━━━━━ Выбранный отрывок

Среди других плательщиков дани могущественным бедуинским племенам были так называемые низшие племена Аравии – сулубба (слейб), хитайм, шарарат и их ответвления. Вследствие особого исторического развития они оказались разбиты на ряд родовых подразделений, почти не имевших собственной территории, рассеянных по всему полуострову небольшими группами, что определяло их слабость. По большей части они кочевали на чужой территории вместе с хозяевами земли. И. Буркхардт писал: «Среди бесчисленных племен, населяющих пустыни Аравии, нет ни одного, которое было бы более рассеяно и чаще встречалось бы во всех частях этой страны, чем хитайм. В Сирии, в Нижнем и Верхнем Египте, в Неджде и Месопотамии можно встретить лагерь этого племени. Возможно, именно за такую склонность к рассеянию их уважают меньше, чем какое-либо иное племя… Почти повсюду они должны платить дань соседним племенам за разрешение пасти свой скот»75.

У сулуббов основным транспортным средством был осел, а не верблюд.

Как правило, скотоводство не могло прокормить этих парий Аравии, и они занимались презираемой в аравийском обществе деятельностью – некоторыми ремеслами, становились профессиональными музыкантами, танцорами, знахарями. В качестве таковых они нанимались в услужение к знати76. Сулуббы за вознаграждение предсказывали погоду, сообщали о наилучших пастбищах77.

Члены «низших» племен становились для бедуинов объектами беспощадного вымогательства. Ч. Доути приводил пример, когда «несколько аназов явились в оазис, ведя за собой по улице жалкого обнаженного человека с веревкой на шее. Это был хитайми. Бедуины в бешенстве кричали, обвиняя его, что он задержал выплату хувы – десять риалов! И они привели его, чтобы посмотреть, найдется ли кто-нибудь в Хайбаре, как он обещал им, кто бы заплатил за него; если нет – они выволокут его из города и убьют»78. Один этот факт показывает, какая глубокая пропасть лежала между свободным бедуином и членом «низшего» племени.


Рабы и вольноотпущенники.

В Аравии на протяжении веков сохранялся рабовладельческий уклад79. Рабов (абдов) доставляли на полуостров по большей части из Восточной и Центральной Африки. Их захватывали и закупали специальные экспедиции работорговцев или продавали паломники, стремившиеся покрыть расходы на посещение «святых городов». Торговля рабами сосредоточивалась преимущественно в Мекке, но велась и в других городах, в частности в Хуфуфе и Маскате. В Аравию поступало, видимо, несколько тысяч рабов в год. В исключительных случаях в рабов обращали и арабов. Дети невольников (мувалиды) иногда сохраняли то же общественное положение, что и родители.

━━━━━━━━━━

**Задания к выполнению:**
a. Назовите все местности, в которых, согласно приведенным в тексте об аравийском обществе словам И. Буркхардта, можно встретить лагерь племени хитайм.
b. Перепишите из текста об аравийском обществе фрагмент начиная со слов «У сулуббов основным» и заканчивая словами «о наилучших пастбищах77.» включительно.
c. Напишите продолжение текста об аравийском обществе, начиная сразу после его последнего предложения.

━━━━━ Предоставленный материал

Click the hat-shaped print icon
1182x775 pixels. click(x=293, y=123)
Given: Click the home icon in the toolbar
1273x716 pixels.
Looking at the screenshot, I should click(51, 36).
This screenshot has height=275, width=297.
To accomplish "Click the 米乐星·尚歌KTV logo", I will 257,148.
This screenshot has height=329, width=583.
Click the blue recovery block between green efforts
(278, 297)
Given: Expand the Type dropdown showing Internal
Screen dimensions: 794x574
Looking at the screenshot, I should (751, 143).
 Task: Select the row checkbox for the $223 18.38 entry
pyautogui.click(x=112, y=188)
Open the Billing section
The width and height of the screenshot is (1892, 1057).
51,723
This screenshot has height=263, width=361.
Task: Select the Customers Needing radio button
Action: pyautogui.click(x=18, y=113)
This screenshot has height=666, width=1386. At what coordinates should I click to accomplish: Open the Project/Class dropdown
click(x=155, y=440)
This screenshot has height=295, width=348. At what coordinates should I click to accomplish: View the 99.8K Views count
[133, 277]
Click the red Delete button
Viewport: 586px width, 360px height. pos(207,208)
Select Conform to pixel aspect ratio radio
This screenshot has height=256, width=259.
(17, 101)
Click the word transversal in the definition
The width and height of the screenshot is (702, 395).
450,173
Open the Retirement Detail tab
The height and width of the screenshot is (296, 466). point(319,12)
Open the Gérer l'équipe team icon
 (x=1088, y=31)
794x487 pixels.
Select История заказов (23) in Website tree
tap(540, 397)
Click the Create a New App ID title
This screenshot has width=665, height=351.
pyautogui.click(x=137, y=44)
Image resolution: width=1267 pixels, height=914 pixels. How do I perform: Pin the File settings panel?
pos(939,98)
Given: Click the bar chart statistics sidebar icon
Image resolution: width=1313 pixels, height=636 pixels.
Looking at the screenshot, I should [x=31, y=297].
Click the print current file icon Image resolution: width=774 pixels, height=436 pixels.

━━━━━━━━━━

**Выполненные задания:**
a. Сирия, Нижний Египет, Верхний Египет, Неджд, Месопотамия.

b.
У сулуббов основным транспортным средством был осел, а не верблюд.

Как правило, скотоводство не могло прокормить этих парий Аравии, и они занимались презираемой в аравийском обществе деятельностью – некоторыми ремеслами, становились профессиональными музыкантами, танцорами, знахарями. В качестве таковых они нанимались в услужение к знати76. Сулуббы за вознаграждение предсказывали погоду, сообщали о наилучших пастбищах77.

c.
Больше всего рабов было сосредоточено в центре работорговли – Хиджазе, где каждая более или менее состоятельная семья стремилась приобрести невольников. За пределами Хиджаза рабов имели только богатые семьи. «В Аравии мы нередко встречали негров, – писал У. Пэлгрев, – в Джауфе, Джебель-Шаммаре, Касиме и Судайре. Но мы видели их только в роли рабов и редко в других домах, кроме самых богатых»80. По свидетельству путешественников, численность африканцев и мулатов в Южном Неджде была больше и они составляли в отдельных оазисах большинство жителей. «В Эр-Рияде негров множество, в Манфухе и Сильмийе еще больше, они часто встречаются в Эль-Хардже, вади Эд-Давасир и их окрестностях»81.

Рабами владела и кочевая знать. «Каждый могущественный шейх, – сообщал И. Буркхардт об аназа, – ежегодно приобретает пять-шесть рабов и нескольких рабынь…»82 Подобное положение было и в других бедуинских племенах.

Рабы выполняли самые тяжелые и грязные работы. В кочевом племени они пасли скот, доставляли воду, ставили и снимали шатры, собирали топливо. Рабский труд использовался также в земледелии и ремесле, но очень ограниченно. Основная сфера его применения – домашнее хозяйство, где рабы были слугами, стражниками и домоправителями.

Нужно отметить некоторые существенные особенности положения рабов в Аравии. Рабство здесь носило патриархальный характер. Этим и объясняется в общем мягкое обращение с рабами. Невольники, особенно мувалиды, становились как бы неравноправными членами семьи хозяина. Иногда они могли даже наследовать имущество хозяина. Рабыни, главным образом в среде городской знати, использовались как наложницы. Их дети обычно становились свободными, так же как и они сами после смерти хозяина. Будучи бесправными и униженными в социальном плане, в экономическом отношении рабы могли жить лучше полуголодных кочевников или крестьян. Им доставалась часть доходов знати.

Многие рабы получали свободу, становясь вольноотпущенниками, которых также называли абдами. Это относилось не только к наложницам и их детям. Численность «наследственных» рабов была незначительной.

В бедуинских племенах процесс освобождения невольников шел более интенсивно, чем у оседлых. По истечении определенного времени бедуины всегда отпускали рабов на волю и женили на женщинах того же цвета кожи, писал И. Буркхардт. «Аназа никогда не сожительствуют со своими рабынями, но через несколько лет службы предоставляют им свободу и выдают замуж за рабов или их потомков, оставшихся в племени»83.

Вольноотпущенники занимались мелкой торговлей и ремеслом, нанимались слугами в богатые дома.

В условиях Аравии освобождение рабов имело и другой смысл. Одному из аназийских шейхов, например, «принадлежало свыше пятидесяти семейств людей, которые когда-то были его рабами и своим состоянием полностью обязаны щедрости этого шейха. Он не вправе теперь получать с них ежегодную дань, так как они считаются свободными арабами, но он берет их дочерей в жены своим новым рабам и вольноотпущенникам, а когда во время войны эти чернокожие захватывают значительную добычу, шейх вправе забрать у них хорошего верблюда, в чем они никогда ему не отказывают»84. Некоторые вольноотпущенники объединялись по формально-родовому признаку, но эти роды стояли ниже объединений чистокровных арабов. Вольноотпущенники сохраняли и имущественную, и личную зависимость от бедуинской верхушки.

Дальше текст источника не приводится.